Actually, given that the average Gregorian calendar-year is 365.2425 days, 3.8 years = 1387.9215 days.
Regardless, we already know we've got 3 whole years, so all that's left to resolve is the 0.8 year (nominally 292.194 days). If we divide that by the average month length (30.436875 days), we end up with 9.6 'average' months, or 9 months and 18.262125 days.
All of which is pretty academic if you're wanting to relate anything of th calculation to a calendar, in which case you need to deal with actual month lengths.
Then format the cell with a custom format
yy " years " m " months"
Add days etc. to taste. Sadly this will give a leading zero to the years (for some reason "y" changes to "yy" and displays 03).
In deference to Skip, I should point out this merely displays the appropriate wordage but doesn't change the underlying value, which is a number of days, which I'm abusing by treating as a date).
If you use the DATE mothod, you get 1/30/1904. Well, think about it. If the day is within the first month of days, then one month has not transpired. unlike DATE counting, which starts with Month 1, DURATION counting starts with ZERO. If the days durations is less than one month, then it is zero months.

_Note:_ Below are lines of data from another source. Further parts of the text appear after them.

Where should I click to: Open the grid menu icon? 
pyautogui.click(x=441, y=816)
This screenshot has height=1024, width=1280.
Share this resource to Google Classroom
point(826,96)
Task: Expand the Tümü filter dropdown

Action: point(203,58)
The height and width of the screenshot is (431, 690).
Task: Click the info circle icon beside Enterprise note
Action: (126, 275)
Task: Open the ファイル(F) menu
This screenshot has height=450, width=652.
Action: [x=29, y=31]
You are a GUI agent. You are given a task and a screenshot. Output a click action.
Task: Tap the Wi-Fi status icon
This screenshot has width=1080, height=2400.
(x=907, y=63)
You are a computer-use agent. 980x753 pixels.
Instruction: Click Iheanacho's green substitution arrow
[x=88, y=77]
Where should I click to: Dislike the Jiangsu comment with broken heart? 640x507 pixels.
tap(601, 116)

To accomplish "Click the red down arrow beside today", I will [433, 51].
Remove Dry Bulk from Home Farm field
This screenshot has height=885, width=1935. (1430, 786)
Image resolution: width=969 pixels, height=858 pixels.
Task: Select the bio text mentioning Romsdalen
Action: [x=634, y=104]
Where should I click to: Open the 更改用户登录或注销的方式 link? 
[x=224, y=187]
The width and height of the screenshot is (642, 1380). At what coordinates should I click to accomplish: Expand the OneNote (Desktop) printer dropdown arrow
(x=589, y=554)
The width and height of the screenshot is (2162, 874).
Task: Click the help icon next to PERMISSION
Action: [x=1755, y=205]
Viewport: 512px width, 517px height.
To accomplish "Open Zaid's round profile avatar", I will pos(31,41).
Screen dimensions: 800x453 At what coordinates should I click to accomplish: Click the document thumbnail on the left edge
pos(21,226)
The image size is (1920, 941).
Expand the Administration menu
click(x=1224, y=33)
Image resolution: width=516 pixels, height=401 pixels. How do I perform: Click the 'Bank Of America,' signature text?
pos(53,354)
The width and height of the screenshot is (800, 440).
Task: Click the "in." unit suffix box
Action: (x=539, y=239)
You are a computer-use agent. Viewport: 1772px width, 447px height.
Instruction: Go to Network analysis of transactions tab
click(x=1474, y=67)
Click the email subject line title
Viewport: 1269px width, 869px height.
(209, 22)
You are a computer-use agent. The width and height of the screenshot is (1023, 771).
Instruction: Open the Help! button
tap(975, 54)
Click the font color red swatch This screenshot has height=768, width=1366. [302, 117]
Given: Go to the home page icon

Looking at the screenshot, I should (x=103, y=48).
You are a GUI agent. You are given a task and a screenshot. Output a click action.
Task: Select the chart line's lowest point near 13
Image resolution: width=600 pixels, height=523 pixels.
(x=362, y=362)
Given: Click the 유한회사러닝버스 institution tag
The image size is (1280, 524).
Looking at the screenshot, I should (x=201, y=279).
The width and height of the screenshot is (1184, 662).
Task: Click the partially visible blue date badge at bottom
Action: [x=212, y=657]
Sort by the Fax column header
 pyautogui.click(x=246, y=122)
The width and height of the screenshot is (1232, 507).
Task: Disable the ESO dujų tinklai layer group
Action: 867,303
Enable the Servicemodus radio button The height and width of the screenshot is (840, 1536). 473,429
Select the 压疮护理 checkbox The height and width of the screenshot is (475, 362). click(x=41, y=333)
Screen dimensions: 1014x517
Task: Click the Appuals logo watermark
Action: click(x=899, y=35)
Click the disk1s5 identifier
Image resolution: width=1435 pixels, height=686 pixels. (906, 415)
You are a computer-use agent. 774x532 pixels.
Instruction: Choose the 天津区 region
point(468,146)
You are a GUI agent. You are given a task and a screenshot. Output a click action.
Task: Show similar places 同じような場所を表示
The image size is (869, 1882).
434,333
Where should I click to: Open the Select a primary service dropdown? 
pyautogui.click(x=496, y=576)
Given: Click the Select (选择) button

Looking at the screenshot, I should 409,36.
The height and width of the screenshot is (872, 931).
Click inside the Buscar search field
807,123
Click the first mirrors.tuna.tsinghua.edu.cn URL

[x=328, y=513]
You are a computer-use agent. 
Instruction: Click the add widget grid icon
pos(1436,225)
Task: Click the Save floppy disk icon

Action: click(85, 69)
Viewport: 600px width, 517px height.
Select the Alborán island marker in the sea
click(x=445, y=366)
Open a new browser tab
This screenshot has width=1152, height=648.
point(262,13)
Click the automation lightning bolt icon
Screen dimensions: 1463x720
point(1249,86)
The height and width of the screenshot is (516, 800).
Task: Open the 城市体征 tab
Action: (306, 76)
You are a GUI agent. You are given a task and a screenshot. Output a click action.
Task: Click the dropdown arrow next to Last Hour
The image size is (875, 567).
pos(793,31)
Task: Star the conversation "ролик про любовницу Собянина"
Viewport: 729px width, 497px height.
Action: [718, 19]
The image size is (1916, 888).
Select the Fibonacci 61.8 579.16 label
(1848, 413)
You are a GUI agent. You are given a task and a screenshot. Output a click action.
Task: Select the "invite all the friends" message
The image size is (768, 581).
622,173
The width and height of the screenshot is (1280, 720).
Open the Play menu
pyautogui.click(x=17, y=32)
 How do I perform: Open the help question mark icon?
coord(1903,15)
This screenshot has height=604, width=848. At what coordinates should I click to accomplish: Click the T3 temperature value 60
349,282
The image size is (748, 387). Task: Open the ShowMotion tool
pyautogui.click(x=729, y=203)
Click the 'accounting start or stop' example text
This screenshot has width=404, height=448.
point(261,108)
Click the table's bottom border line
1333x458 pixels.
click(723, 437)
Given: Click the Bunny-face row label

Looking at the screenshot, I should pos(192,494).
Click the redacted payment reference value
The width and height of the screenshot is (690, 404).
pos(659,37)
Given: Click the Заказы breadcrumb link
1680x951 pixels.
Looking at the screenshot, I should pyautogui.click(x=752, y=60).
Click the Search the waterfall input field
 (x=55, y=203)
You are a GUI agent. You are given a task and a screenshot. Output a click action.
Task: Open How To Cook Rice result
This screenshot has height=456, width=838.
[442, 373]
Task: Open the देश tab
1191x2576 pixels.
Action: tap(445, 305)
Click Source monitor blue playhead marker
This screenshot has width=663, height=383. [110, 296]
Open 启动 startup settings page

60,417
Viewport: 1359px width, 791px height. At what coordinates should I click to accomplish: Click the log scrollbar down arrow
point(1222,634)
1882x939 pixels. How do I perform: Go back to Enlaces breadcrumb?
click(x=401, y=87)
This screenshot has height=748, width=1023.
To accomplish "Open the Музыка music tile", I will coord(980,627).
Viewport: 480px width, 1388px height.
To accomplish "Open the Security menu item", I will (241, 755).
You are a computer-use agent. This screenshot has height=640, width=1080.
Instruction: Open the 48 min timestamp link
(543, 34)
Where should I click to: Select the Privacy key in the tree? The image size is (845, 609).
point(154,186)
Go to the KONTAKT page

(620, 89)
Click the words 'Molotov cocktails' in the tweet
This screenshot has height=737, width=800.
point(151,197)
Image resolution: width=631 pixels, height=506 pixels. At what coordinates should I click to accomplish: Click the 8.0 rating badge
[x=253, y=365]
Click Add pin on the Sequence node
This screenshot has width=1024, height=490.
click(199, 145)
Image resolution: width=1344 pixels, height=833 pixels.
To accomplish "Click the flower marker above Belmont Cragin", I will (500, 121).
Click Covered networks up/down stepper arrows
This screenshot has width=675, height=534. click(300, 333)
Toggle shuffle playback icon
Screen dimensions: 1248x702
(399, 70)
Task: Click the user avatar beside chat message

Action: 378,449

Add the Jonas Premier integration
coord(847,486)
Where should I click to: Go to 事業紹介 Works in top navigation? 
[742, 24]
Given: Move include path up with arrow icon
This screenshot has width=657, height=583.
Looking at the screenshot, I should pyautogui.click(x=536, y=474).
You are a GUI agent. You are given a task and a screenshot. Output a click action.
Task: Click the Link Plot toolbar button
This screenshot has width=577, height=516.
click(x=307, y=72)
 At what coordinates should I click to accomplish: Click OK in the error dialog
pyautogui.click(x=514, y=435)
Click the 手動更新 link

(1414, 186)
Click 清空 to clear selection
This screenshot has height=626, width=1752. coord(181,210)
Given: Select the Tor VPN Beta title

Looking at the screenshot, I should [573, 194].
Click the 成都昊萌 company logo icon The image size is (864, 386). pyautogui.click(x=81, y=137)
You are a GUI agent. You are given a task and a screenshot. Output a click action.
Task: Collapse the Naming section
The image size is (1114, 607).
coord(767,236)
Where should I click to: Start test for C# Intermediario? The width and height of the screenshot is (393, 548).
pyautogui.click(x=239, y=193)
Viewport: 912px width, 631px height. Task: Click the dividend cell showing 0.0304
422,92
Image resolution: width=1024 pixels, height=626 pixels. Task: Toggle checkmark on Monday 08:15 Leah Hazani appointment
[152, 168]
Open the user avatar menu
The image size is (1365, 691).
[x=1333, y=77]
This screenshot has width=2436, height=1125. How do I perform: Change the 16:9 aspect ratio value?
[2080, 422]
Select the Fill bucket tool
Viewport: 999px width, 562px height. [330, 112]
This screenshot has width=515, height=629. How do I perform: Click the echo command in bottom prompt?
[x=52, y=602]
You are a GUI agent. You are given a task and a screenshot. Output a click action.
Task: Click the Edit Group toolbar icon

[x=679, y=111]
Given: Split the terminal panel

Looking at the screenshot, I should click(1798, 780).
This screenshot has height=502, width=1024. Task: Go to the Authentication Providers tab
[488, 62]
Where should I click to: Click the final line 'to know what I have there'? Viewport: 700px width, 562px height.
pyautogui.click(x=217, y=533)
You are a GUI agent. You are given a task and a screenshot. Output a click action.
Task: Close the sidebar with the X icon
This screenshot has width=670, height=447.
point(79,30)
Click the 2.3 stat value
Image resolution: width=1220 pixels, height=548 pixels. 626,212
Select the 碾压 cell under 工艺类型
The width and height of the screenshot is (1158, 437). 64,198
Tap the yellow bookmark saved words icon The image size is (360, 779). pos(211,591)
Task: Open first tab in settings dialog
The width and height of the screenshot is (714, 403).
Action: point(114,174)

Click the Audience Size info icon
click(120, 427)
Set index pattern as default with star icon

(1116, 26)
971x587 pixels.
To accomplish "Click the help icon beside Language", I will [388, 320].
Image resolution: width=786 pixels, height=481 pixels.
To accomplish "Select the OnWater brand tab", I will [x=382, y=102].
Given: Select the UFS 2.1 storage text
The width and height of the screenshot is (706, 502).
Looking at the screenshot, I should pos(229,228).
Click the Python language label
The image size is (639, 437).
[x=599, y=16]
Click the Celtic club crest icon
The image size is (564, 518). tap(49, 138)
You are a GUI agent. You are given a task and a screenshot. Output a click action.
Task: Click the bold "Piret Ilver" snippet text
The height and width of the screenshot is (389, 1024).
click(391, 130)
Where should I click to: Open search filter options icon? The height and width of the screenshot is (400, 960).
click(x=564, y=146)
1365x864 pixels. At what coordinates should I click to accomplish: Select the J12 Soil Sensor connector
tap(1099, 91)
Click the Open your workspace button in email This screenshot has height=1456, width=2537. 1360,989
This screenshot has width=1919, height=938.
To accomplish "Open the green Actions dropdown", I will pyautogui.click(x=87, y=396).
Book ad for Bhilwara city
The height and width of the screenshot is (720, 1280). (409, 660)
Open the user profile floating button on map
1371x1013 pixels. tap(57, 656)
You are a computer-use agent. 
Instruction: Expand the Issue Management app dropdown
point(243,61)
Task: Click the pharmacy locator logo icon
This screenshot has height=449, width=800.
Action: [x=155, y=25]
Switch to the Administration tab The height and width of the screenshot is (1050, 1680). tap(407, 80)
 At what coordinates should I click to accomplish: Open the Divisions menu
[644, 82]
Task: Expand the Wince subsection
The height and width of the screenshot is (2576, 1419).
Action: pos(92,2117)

So, using the DATE method you must subtract ONE from the month.
Skip,
Just traded in my old subtlety...
for a NUANCE!
Given that an 'average' month is 30.436875 days, any value that rounds to 30 days is less than a month. Thus, for an input of 4.083 years, 4 years 0 Months and 30 Days is correct, whereas 4 Years 1 Months 0 days is not.
... so the real problem is that a month isn't a defined length of time (because it could be 28, 29, 30 or 31 days, depending on which month). It would make more sense to say "3 years and 10 Septembers". This means the original question, sadly, is ambiguous, and cannot be answered as written.